→ **DOCUMENT EXTRACT**
Structural Characterization of Withanolide Glycosides from the Roots of Withania somnifera and their Potential Biological Activities
Ha, J.W.; Yu, J.S.; Lee, B.S.; Kang, D.-M.; Ahn, M.-J.; Kim, J.K.; Kim, K.H.
Withania somnifera (Solanaceae), commonly known as "ashwagandha", is an ayurvedic medicinal plant that has been used for promoting good health and longevity. As part of our ongoing natural product research for the discovery of bioactive phytochemicals with novel structures, we conducted a phytochemical analysis of W. somnifera root, commonly used as an herbal medicine part. The phytochemical investigation aided by liquid chromatography-mass spectrometry (LC/MS)-based analysis led to the isolation of four withanolide glycosides (1-4), including one new compound, withanoside XII (1), from the methanol (MeOH) extract of W. somnifera root. The structure of the new compound was determined by nuclear magnetic resonance (NMR) spectroscopic data, high-resolution (HR) electrospray ionization (ESI) mass spectroscopy (MS), and electronic circular dichroism (ECD) data as well as enzymatic hydrolysis followed by LC/MS analysis. In addition, enzymatic hydrolysis of 1 afforded an aglycone (1a) of 1, which was identified as a new compound, withanoside XIIa (1a), by the interpretation of NMR spectroscopic data, HR-ESIMS, and ECD data. To the best of our knowledge, the structure of compound 2 (withagenin A diglucoside) was previously proposed by HRMS and MS/MS spectral data, without NMR experiment, and the physical and spectroscopic data of withagenin A diglucoside (2) are reported in this study for the first time. All the isolated compounds were evaluated for their anti-Helicobacter pylori, anti-oxidant, and anti-inflammatory activities. In the anti-Helicobacter pylori activity assay, compound 2 showed weak anti-H. pylori activity with 7.8% inhibition. All the isolated compounds showed significant ABTS radical scavenging activity. However, all isolates failed to show inhibitory activity against nitric oxide (NO) production in lipopolysaccharide-stimulated RAW 264.7 macrophage cells. This study demonstrated the experimental support that the W. somnifera root is rich in withanolides, and it can be a valuable natural resource for bioactive withanolides.

→ **THE DATA**

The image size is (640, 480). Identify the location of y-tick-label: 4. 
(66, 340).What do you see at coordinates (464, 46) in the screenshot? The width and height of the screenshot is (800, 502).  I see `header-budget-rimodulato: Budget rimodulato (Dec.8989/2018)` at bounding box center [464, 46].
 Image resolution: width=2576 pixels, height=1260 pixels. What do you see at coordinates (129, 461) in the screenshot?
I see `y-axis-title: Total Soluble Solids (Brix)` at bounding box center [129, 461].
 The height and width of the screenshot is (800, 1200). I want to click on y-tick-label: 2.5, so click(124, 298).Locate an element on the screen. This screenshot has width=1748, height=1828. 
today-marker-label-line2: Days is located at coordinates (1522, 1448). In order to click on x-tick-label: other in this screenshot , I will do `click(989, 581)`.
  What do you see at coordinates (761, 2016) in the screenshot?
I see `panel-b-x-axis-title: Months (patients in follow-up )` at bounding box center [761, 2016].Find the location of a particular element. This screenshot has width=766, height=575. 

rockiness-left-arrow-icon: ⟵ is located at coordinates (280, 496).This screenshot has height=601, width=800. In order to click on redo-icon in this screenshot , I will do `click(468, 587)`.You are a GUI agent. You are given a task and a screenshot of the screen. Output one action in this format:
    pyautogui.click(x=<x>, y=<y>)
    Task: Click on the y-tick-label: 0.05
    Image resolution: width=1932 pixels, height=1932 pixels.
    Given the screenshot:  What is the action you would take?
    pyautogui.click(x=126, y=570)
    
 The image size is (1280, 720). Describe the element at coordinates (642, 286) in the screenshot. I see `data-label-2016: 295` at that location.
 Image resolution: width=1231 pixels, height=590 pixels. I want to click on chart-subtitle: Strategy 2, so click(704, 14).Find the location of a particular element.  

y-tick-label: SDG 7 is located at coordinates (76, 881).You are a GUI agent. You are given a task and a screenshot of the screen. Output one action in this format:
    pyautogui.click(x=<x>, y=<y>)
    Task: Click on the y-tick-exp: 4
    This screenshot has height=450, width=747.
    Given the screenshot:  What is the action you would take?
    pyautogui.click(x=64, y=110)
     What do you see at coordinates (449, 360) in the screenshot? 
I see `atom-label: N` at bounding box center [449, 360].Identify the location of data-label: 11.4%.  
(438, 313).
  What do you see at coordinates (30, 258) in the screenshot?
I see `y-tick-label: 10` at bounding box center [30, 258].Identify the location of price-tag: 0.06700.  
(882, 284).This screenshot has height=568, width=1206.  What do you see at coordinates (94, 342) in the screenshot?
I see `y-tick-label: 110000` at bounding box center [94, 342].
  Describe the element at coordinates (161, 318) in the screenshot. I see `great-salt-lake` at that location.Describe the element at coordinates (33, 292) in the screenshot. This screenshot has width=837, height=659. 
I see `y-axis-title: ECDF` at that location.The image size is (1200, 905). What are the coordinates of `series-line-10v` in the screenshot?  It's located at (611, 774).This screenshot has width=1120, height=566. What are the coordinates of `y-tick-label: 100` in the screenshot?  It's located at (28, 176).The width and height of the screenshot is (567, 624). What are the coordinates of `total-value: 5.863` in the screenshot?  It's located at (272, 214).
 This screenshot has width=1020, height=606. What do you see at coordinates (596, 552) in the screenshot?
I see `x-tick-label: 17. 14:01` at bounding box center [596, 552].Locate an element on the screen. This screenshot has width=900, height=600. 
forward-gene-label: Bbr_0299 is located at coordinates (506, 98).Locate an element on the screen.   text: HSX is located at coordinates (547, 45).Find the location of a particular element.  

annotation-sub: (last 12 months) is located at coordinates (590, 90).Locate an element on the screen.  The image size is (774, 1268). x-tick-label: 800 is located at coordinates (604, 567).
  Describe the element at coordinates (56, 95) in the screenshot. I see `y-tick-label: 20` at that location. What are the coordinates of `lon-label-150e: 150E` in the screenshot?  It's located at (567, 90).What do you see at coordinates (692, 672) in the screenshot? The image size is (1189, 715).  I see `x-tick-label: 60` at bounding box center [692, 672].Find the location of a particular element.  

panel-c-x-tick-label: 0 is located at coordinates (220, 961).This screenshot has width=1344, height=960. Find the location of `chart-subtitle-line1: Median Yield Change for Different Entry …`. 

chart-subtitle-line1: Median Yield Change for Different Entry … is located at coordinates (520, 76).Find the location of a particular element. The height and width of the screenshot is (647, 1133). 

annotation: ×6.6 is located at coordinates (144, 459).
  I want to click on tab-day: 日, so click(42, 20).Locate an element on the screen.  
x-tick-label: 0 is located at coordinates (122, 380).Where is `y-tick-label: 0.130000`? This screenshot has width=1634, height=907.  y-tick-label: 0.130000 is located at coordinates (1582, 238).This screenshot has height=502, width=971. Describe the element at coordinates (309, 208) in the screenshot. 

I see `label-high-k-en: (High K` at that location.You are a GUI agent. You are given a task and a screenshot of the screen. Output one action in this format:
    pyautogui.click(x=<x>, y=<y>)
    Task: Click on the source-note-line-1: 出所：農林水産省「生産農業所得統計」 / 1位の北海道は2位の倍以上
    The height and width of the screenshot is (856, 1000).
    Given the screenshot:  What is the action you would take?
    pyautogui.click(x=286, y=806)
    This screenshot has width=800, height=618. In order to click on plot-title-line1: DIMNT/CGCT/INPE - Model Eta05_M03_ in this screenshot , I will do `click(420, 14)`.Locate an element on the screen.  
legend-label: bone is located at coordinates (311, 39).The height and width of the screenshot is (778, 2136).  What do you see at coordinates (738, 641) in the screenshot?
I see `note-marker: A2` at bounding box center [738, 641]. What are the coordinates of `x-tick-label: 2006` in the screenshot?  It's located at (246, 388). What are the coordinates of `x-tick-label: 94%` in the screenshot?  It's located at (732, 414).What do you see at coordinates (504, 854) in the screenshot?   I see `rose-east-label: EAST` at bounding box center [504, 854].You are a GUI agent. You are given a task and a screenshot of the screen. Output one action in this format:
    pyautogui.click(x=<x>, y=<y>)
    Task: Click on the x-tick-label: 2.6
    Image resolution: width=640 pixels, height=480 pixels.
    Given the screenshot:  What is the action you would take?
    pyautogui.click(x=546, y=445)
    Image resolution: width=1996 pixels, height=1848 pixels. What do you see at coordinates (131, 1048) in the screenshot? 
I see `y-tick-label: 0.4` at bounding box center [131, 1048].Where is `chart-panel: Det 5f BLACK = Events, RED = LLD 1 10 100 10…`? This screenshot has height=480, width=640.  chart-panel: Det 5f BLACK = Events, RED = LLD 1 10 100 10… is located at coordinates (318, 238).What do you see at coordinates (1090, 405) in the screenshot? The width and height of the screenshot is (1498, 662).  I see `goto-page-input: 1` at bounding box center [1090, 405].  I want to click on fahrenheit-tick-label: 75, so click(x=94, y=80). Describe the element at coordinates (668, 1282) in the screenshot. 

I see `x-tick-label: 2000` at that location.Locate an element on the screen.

→ **AIM OF THE TASK**
In the abstract on withanolide glycosides from Withania somnifera root, what percentage of inhibition did compound 2 show in the anti-Helicobacter pylori activity assay? The items are not used for anything here.

→ **OUTPUT BELOW**
7.8%